Passive noise control can be as simple as covering floors with thick carpets or as elaborate as designing a building from the ground up to shut out unwanted sound. One noteworthy example of the latter approach was the renovation of a 1920's-era building into a new home for the Goodman Theatre in Chicago, a project that was completed in December 2000. Architects for the project faced a challenging noise problem. Downtown traffic and the clatter of trains on elevated tracks outside the building created sound levels exceeding 100 decibels at the theater's front entrance. In addition, subway trains roared through a tunnel just 6 meters (20 feet) below the floor, creating vibrations that would ruin the delicate silence that a theater demands.
To isolate the theater from the subway, the structure had to be placed atop a novel layer-cake of sound-absorbing materials.

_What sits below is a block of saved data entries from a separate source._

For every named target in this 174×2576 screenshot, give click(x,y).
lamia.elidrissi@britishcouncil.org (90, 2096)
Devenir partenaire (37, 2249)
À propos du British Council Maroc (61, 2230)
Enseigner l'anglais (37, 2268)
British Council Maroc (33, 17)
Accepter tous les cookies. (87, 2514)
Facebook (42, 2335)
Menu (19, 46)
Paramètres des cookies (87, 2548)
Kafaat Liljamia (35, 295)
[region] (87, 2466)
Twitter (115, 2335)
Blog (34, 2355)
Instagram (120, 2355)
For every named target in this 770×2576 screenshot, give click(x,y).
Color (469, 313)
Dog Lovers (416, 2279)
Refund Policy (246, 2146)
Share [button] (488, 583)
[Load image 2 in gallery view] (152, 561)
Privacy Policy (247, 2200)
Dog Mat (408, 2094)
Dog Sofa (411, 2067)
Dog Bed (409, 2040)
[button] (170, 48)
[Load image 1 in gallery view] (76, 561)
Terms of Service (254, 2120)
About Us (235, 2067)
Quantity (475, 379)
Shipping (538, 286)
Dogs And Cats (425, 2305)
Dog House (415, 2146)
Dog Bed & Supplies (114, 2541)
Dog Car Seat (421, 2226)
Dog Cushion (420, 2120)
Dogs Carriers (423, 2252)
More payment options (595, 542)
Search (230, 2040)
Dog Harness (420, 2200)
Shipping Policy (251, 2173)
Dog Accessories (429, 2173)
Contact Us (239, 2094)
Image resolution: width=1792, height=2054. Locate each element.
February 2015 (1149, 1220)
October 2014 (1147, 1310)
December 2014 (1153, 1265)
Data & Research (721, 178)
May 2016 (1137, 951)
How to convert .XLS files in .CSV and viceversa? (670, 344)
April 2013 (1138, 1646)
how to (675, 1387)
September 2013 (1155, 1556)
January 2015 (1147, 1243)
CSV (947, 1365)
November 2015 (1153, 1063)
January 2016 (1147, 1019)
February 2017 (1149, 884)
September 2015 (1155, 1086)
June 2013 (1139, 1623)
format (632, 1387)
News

Engineers first poured a slab of concrete made to be especially stiff. Atop that, they installed a layer of steel-reinforced rubber slabs 25 centimeters (10 inches) thick. The builders then poured another layer of concrete on top of the rubber isolators to support the building itself. This sequence of materials sets up what acoustic engineers call an “impedance mismatch.” The difference in the characteristics of the materials reflects sound waves, rather than permitting them to move through the materials to reach the interior of the structure.
To shield the interior of the theater from the traffic and elevated-train noise, the architects designed two sets of walls separated by an air gap 5 centimeters (2 inches) wide. Each wall rests on its own foundation, so there is no connection between the walls. The air space between the walls prevents sound from moving directly into the building. These construction techniques dramatically reduce the amount of noise that enters the theater, cutting the 100-decibel din outside the entrance to less than 20 decibels inside, about the level of a whisper.